Alıştırma koşulları:
#1 ITSM ile SDLC arasındaki bağlantıyı anlatan metinden, "SDLC ve ITSM, iş" sözlerini içeren yerle başlayıp "yönelik bir yaklaşım." ile biten kısmı birebir kopyalayın.
#2 Kayıtların başından "Click the back" ifadesini içeren satıra kadar olan kısmı, iki uç da dahil, yeniden yazın. Bu kısımda "Instruction" yerine "Command" koyun, geri kalan her şeyi değiştirmeden bırakın.

Alıntılanan metin:
• • • • •

ITSM ve SDLC Arasındaki Bağlantı: Sürekli İyileştirme Döngüsü
6 Haziran 2025
güncellendi: 26 Eylül 2025
Herhangi bir BT ürün şirketi, er ya da geç, sadece yazılım geliştirmekten daha fazlasını yapması gerektiğini fark eder; müşterilerine ilgili hizmetleri de sunması gerekir. Bunlar uygulama, kullanıcı eğitimi, teknik destek, güncellemeler ve özellik geliştirme hizmetleri olabilir. Esasen, şirket tam teşekküllü BT hizmetleri sağlayıcısı haline gelir, bu da müşterilerle etkileşim kurmak ve ihtiyaçlarını anlamak için tüm süreçleri kurması gerektiği anlamına gelir.
SDLC ve ITSM, iş dünyasında giderek daha fazla ilgi gören iki etkili uygulamadır. İlk bakışta bu alanlar arasında çok az bağlantı varmış gibi görünebilir:
- SDLC (Yazılım Geliştirme Yaşam Döngüsü): Planlama, geliştirme, test ve dağıtım dahil olmak üzere yazılım oluşturmaya yönelik bir kavram.
- ITSM (BT Hizmet Yönetimi): BT hizmetlerinin uygulanması, yönetilmesi ve iyileştirilmesine yönelik bir yaklaşım.
Ancak daha yakından incelendiğinde, SDLC ve ITSM uygulamalarının entegre edilmesinin, bir BT şirketinin hem ürünlerinin hem de hizmetlerinin sürekli iyileştirilmesini sağlamak için kritik öneme sahip olduğu anlaşılmaktadır.
Bu makalede, ürün şirketlerinin neden hizmet sağlayıcı olarak hareket etmeleri gerektiğine, geliştirme ve destek ekipleri arasında nasıl işbirliği kurulacağına ve sorunların, olayların ve ürün birikimi oluşumunun yönetilmesine yönelik uygulamaların nasıl bağlantılı olduğuna bakacağız. SDLC ve ITSM'ye entegre bir yaklaşımın uygulanmasında birleşik bir bilgi ortamının ve platform çözümlerinin önemine özel dikkat gösterilecektir.
Hizmet Sağlayıcı Olarak Ürün Organizasyonu
Öncelikle bir "ürün organizasyonu" tanımlayalım. Bu, büyük bir yazılım satıcısı gibi tüm bir şirket ya da daha büyük bir kuruluşun BT departmanındaki küçük bir otomasyon grubu olabilir.

• • • • •

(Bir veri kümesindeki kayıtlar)
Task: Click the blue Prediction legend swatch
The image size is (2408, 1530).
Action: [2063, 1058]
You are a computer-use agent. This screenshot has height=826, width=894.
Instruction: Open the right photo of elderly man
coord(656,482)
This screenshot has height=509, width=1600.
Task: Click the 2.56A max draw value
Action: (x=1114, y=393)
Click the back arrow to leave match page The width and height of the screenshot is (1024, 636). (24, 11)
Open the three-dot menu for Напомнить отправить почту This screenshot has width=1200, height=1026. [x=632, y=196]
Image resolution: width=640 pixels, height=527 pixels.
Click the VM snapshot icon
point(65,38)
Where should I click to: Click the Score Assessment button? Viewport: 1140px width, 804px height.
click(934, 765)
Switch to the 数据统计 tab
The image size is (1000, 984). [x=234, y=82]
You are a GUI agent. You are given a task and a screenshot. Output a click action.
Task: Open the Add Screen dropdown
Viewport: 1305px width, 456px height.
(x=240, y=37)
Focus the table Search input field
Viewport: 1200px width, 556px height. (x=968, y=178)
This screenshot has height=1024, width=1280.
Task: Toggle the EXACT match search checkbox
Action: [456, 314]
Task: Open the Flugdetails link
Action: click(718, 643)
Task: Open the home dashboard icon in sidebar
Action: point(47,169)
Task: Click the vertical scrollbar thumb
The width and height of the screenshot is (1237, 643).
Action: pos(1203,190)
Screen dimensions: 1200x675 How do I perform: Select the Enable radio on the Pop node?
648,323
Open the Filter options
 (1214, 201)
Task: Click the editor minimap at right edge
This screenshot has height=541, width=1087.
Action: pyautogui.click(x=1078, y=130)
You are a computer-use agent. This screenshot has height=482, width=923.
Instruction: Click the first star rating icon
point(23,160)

• • • • •

Verilen yanıtlar:
#1
SDLC ve ITSM, iş dünyasında giderek daha fazla ilgi gören iki etkili uygulamadır. İlk bakışta bu alanlar arasında çok az bağlantı varmış gibi görünebilir:
- SDLC (Yazılım Geliştirme Yaşam Döngüsü): Planlama, geliştirme, test ve dağıtım dahil olmak üzere yazılım oluşturmaya yönelik bir kavram.
- ITSM (BT Hizmet Yönetimi): BT hizmetlerinin uygulanması, yönetilmesi ve iyileştirilmesine yönelik bir yaklaşım.

#2
Task: Click the blue Prediction legend swatch
The image size is (2408, 1530).
Action: [2063, 1058]
You are a computer-use agent. This screenshot has height=826, width=894.
Command: Open the right photo of elderly man
coord(656,482)
This screenshot has height=509, width=1600.
Task: Click the 2.56A max draw value
Action: (x=1114, y=393)
Click the back arrow to leave match page The width and height of the screenshot is (1024, 636). (24, 11)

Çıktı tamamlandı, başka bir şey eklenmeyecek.